At the bottom there is a microUSB connector and a microphone. At the top there is a 3.5 mm audio jack and a smartphone lock button. On the right side there are volume buttons and a camera launch button. The speaker and the second microphone are located on the back panel, which can be removed. Slots for SIM cards and a MicroSD memory card up to 32 GB are located under the body.

The Xiaomi Mi 1S was sold in seven colors: Gray, White, Red, Blue, Green, Purple and Orange. Also, the back panel could be changed to a panel of a different color.
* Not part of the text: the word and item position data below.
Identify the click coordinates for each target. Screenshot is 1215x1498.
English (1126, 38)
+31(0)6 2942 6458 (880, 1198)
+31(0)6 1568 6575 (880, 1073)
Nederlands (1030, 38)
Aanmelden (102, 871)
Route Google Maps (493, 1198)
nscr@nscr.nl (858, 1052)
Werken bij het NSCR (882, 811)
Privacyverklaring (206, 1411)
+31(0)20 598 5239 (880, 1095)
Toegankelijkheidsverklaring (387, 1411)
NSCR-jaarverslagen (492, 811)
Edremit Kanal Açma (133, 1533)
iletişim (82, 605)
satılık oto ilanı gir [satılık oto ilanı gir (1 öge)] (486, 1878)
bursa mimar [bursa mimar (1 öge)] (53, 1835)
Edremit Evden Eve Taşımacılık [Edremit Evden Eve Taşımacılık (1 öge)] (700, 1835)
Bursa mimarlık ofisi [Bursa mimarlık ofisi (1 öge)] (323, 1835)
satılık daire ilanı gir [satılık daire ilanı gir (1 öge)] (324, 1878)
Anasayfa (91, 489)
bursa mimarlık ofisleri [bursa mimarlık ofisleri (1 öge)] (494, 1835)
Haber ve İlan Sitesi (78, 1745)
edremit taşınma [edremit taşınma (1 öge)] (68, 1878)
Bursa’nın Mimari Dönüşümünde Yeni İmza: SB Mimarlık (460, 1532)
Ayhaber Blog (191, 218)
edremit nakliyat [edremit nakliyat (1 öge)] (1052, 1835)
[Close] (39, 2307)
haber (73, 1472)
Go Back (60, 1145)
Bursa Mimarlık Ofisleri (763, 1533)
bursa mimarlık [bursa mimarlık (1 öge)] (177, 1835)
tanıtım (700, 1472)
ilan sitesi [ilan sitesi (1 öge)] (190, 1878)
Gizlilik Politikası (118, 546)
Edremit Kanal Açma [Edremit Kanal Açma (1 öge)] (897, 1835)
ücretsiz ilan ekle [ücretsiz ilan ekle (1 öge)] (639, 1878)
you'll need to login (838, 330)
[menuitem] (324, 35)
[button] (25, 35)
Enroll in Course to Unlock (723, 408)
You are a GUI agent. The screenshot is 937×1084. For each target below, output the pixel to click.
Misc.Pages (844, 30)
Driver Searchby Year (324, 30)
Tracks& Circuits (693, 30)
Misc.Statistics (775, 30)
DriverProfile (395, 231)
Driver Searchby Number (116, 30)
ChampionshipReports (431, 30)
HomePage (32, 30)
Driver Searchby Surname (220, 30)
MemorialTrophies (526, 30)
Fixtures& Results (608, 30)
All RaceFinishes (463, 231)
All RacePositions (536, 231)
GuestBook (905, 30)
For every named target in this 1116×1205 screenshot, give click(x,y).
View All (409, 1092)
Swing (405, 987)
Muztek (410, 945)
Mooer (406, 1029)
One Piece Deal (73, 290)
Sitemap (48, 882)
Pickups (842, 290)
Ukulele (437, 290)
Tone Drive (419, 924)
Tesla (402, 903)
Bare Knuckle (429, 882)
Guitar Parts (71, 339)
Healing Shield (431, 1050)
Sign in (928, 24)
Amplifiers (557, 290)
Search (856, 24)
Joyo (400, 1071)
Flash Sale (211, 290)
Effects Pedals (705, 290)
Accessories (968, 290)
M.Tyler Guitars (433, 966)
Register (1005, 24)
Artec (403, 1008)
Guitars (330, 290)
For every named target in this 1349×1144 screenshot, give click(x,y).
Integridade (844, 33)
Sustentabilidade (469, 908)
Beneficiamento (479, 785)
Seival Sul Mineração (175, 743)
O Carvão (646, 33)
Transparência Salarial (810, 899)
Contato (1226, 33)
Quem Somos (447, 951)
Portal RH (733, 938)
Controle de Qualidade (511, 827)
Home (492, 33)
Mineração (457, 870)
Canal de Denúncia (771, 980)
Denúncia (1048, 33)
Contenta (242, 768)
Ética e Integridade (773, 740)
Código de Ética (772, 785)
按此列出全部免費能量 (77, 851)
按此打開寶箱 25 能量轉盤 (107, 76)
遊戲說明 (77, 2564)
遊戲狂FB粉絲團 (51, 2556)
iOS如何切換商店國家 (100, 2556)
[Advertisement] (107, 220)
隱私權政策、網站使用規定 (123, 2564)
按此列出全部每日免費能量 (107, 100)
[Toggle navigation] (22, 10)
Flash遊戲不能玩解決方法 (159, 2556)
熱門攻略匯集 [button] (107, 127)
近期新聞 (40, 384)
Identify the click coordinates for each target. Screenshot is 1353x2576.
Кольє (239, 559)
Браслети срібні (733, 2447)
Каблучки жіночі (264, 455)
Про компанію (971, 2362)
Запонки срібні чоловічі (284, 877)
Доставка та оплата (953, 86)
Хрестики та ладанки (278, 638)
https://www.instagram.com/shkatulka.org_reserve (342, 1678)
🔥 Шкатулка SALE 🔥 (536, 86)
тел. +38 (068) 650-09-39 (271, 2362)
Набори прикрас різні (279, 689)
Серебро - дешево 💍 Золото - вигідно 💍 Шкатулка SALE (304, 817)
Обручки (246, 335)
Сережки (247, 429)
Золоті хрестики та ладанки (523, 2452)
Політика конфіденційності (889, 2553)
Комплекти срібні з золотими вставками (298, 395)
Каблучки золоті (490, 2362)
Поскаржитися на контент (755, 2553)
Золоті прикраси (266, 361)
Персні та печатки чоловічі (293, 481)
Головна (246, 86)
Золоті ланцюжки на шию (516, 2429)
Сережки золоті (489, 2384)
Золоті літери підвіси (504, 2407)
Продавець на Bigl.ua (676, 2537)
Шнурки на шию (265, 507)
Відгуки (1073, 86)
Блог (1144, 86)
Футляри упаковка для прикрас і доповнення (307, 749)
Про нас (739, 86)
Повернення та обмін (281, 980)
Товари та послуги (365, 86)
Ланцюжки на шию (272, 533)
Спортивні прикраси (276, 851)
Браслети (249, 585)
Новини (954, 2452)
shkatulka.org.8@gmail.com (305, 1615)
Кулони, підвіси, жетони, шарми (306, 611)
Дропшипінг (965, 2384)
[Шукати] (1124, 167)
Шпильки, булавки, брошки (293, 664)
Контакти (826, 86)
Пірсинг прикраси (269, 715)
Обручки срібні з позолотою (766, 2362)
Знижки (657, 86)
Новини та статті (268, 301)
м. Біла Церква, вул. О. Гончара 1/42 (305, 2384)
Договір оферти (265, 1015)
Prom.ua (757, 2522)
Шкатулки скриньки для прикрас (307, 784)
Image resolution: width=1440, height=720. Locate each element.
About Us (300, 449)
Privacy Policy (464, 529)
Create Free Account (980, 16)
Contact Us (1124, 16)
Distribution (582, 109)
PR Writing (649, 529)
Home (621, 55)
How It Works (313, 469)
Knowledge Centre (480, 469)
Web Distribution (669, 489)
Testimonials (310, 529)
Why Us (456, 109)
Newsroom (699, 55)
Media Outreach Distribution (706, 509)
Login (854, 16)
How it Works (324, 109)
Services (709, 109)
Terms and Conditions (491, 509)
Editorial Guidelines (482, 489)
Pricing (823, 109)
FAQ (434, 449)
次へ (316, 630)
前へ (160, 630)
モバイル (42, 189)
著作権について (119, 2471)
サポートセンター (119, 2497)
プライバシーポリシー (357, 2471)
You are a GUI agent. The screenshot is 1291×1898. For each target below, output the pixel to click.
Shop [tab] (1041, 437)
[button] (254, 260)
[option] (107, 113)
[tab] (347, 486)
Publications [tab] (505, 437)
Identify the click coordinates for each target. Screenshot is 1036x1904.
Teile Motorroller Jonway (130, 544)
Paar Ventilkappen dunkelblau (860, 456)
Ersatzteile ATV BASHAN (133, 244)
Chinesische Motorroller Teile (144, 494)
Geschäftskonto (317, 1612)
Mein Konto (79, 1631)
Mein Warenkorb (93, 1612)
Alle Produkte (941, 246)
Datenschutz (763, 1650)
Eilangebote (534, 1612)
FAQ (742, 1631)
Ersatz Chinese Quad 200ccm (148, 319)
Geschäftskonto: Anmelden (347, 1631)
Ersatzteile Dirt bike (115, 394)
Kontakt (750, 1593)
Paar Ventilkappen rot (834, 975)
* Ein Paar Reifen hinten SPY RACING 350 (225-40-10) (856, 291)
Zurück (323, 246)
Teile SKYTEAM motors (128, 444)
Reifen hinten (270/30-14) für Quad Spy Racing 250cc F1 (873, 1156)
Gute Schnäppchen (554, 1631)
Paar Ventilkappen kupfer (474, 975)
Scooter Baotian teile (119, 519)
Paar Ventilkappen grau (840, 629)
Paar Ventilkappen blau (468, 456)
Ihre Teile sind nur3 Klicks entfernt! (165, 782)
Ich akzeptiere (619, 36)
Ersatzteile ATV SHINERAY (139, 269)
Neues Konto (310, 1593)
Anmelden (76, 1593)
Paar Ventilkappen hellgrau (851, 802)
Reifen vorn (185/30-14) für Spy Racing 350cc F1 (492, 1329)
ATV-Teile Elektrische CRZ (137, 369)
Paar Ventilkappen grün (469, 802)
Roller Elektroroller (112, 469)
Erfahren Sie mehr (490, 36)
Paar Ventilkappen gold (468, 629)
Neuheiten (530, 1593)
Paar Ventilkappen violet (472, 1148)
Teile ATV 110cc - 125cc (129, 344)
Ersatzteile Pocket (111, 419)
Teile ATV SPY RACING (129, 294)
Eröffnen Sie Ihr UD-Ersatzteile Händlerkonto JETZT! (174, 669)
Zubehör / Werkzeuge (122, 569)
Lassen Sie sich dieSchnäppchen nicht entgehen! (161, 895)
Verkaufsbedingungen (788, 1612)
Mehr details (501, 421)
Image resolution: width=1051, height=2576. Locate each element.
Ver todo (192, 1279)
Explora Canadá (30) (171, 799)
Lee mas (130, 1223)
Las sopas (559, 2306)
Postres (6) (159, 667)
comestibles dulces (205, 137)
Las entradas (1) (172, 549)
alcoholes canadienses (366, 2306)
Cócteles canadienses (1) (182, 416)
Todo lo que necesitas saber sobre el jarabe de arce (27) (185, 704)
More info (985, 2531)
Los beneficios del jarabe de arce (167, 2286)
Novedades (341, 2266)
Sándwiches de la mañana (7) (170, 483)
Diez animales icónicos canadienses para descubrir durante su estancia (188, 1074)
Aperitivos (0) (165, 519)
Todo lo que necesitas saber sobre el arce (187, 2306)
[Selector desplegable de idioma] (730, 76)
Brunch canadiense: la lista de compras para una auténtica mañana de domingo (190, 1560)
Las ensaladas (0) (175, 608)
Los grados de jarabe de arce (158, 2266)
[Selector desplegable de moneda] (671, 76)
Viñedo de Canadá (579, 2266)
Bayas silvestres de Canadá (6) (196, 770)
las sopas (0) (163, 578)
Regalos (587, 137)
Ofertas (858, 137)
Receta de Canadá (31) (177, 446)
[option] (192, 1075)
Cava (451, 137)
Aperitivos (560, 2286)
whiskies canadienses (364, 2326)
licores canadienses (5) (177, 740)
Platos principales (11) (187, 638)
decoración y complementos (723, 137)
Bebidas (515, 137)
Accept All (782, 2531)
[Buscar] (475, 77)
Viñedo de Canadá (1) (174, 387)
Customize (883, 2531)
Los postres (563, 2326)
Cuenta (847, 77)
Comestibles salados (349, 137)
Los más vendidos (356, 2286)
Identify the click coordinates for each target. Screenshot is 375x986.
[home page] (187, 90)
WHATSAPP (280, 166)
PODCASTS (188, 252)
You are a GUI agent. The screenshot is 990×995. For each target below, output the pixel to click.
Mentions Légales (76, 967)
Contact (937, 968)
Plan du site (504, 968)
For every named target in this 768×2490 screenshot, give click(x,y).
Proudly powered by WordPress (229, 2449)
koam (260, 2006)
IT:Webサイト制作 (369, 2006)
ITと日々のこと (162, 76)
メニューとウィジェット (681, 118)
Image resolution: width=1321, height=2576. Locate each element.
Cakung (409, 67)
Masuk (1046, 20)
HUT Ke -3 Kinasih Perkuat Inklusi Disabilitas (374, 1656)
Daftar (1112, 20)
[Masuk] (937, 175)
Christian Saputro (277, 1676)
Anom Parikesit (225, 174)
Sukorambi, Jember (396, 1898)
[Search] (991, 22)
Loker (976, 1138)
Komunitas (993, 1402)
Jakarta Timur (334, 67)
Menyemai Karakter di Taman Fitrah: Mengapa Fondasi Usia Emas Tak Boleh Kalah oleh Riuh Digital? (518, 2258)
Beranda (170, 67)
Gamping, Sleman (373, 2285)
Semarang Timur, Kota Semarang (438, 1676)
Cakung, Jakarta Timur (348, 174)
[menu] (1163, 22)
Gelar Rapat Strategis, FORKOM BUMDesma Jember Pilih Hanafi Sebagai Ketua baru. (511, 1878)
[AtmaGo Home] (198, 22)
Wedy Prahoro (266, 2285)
== Technical specifications ==

=== Processor ===
The smartphone received a Qualcomm MSM8660 Snapdragon S3 processor (2 × 1.7 GHz Scorpion) and a Adreno 220 graphics processor.

=== Battery ===
The battery received a capacity of 1930 mAh. It is also possible to replace it.

=== Camera ===
The smartphone received an 8 MP main camera, with autofocus and the ability to record video with a resolution of 1080p@30fps. The front camera received a resolution of 2 MP and the ability to record video in 720p@30fps.

=== Display ===
The display has a TFT LCD screen, 4.0", 854 × 480, with an aspect ratio of 16:9 and a pixel density of 245 ppi.

=== Storage ===
The smartphone was sold in a 1/4 GB configuration.

=== Software ===
Mi 1S was released on MIUI V2, which was based on Android 2.3.6 Gingerbread. It was updated to MIUI V5 based on Android 4.1.2 Jelly Bean.